__Short exercise__
Gather every line of the listing below that contains the word "height", and copy each one. Letter case matters.
-- Start of Provided records --
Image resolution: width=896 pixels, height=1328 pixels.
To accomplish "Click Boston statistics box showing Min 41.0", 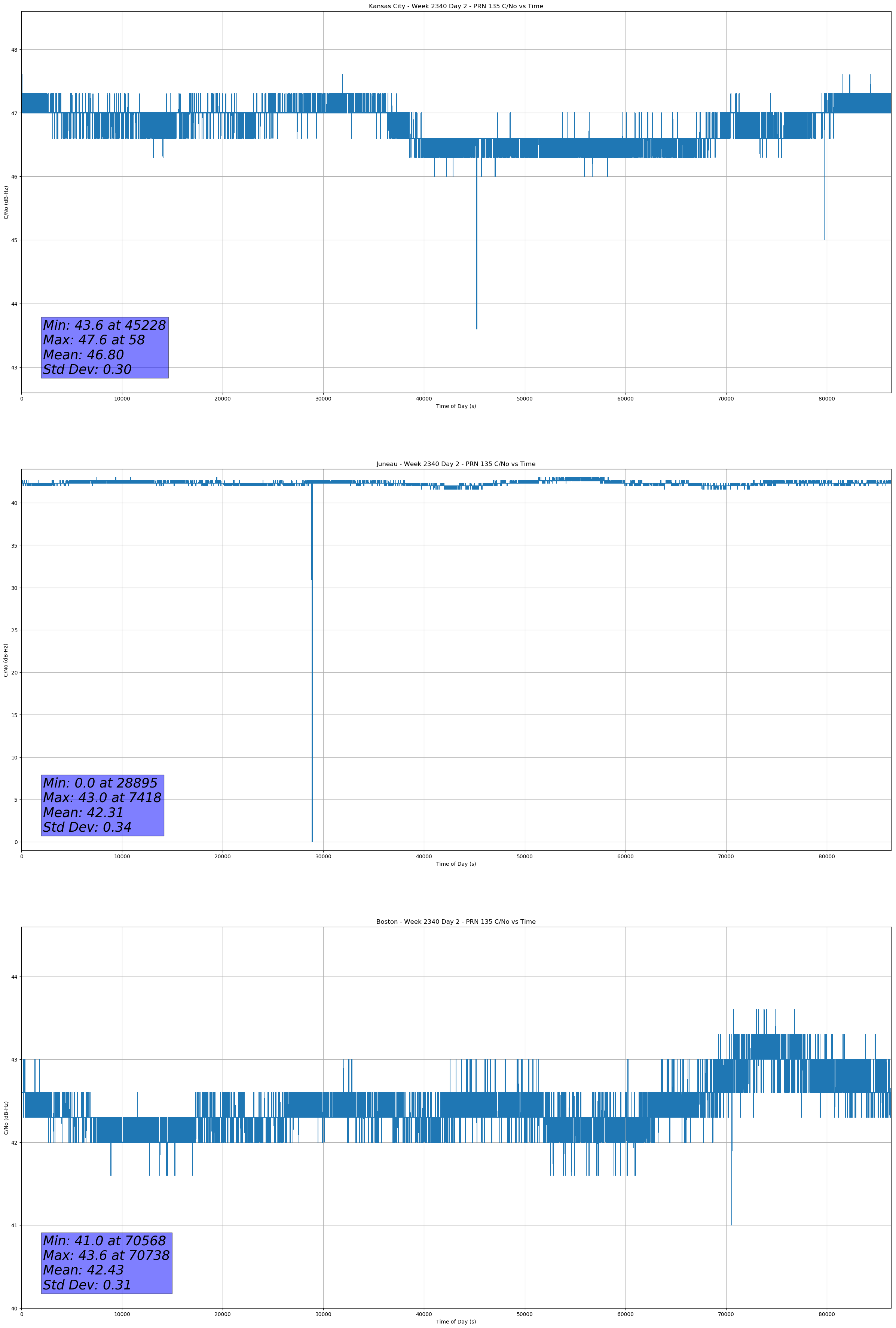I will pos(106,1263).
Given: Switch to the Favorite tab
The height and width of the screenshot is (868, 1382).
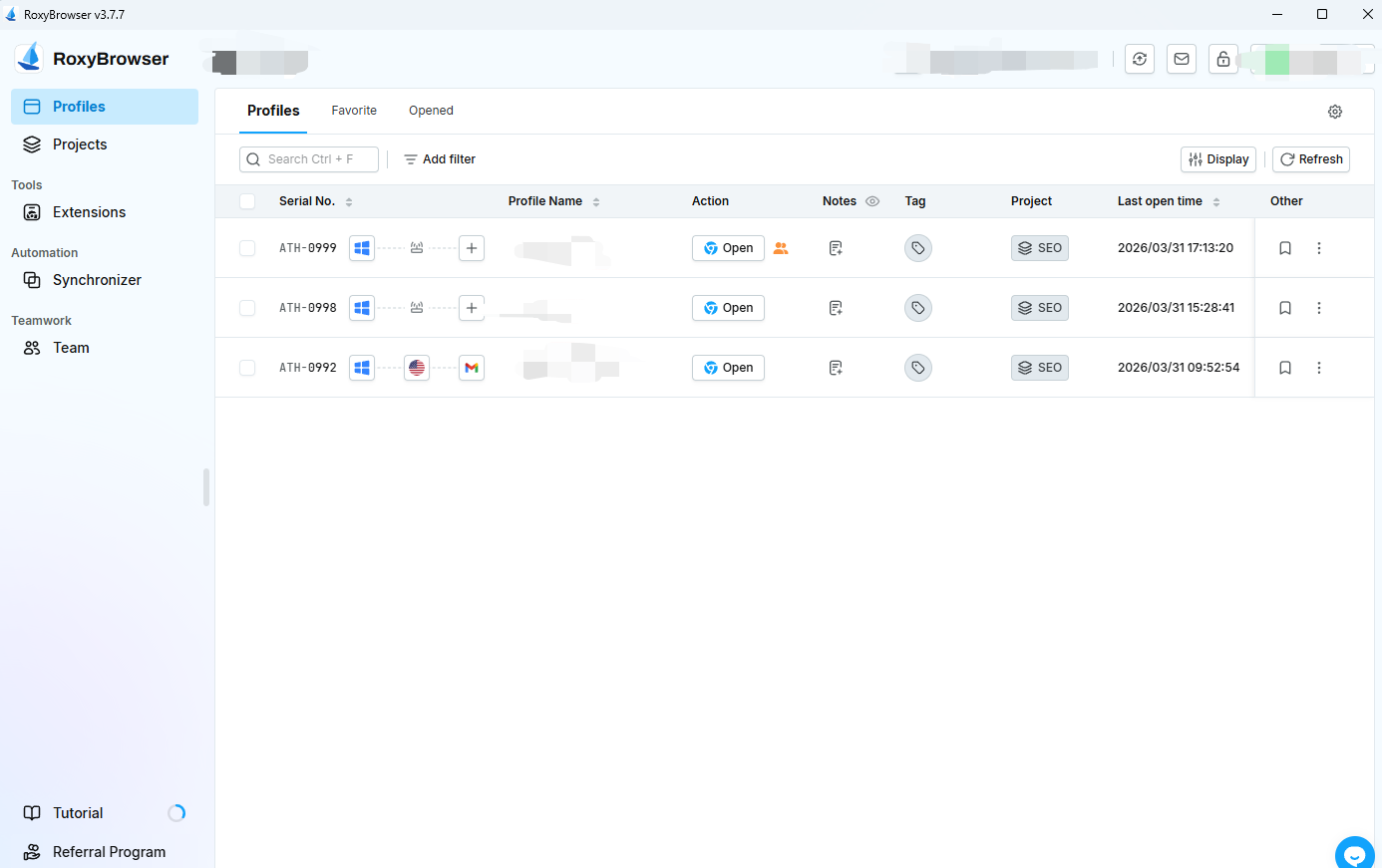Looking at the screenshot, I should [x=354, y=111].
-- End of Provided records --
-- Start of Provided records --
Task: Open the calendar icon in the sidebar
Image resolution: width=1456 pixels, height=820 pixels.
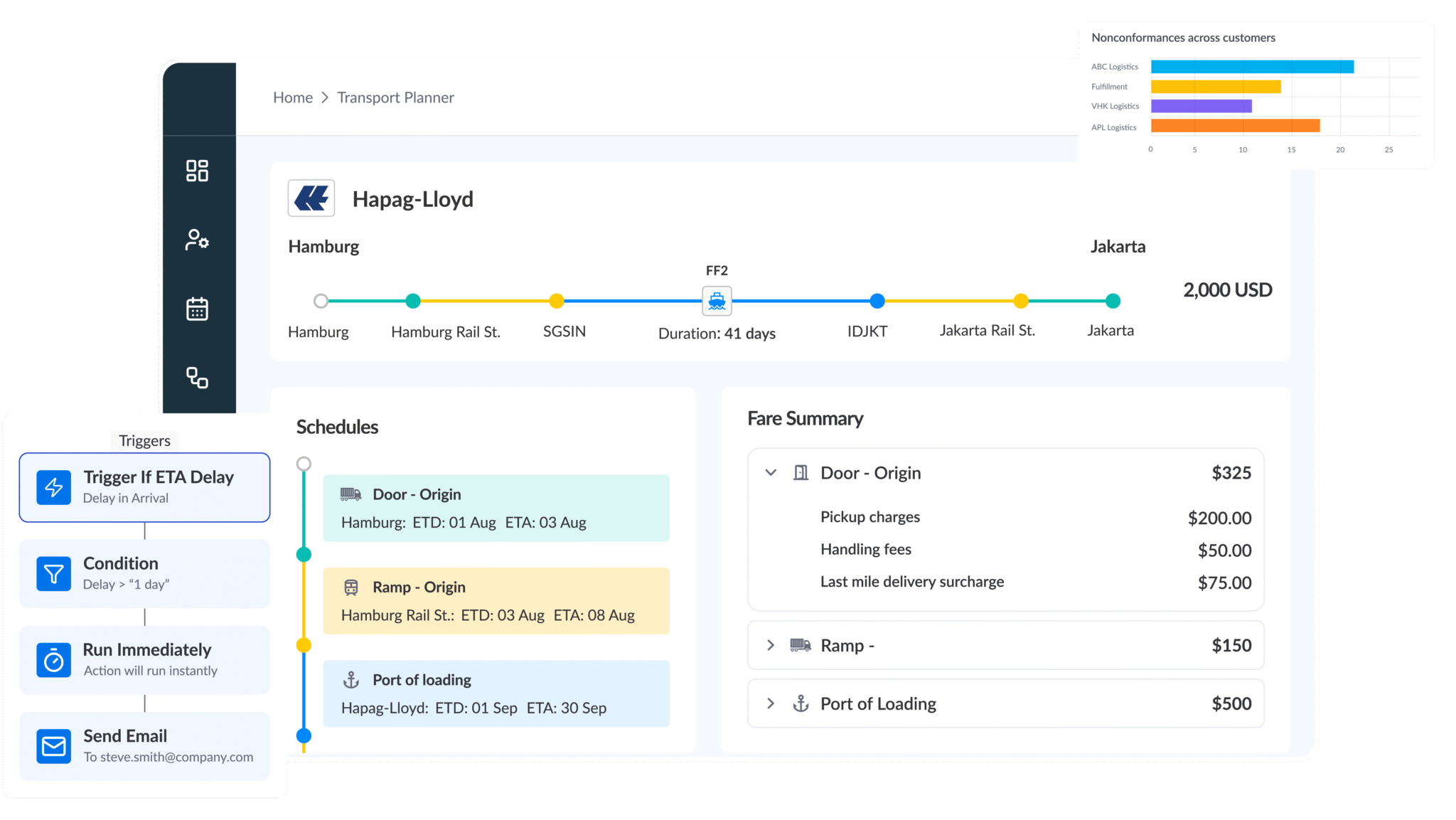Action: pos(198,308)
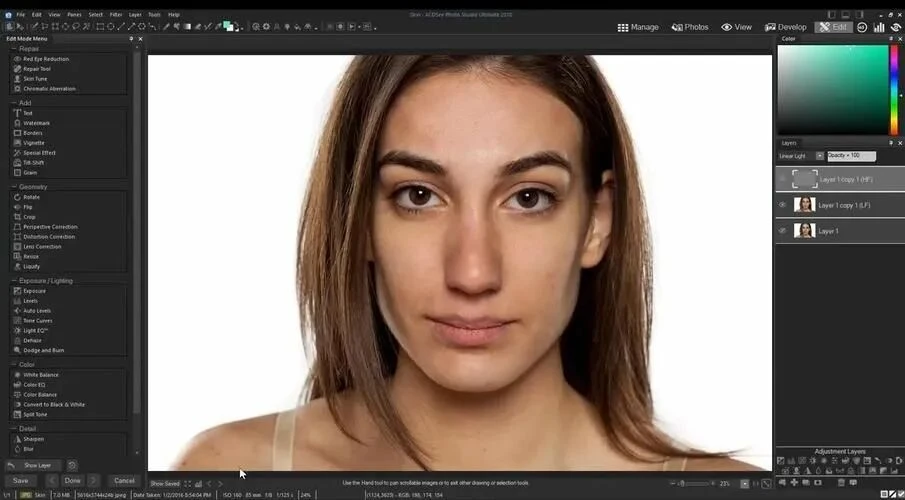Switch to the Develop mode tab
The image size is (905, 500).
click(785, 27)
-- End of Provided records --
__Output of the task__
Image resolution: width=896 pixels, height=1328 pixels.
The height and width of the screenshot is (868, 1382).
Image resolution: width=1456 pixels, height=820 pixels.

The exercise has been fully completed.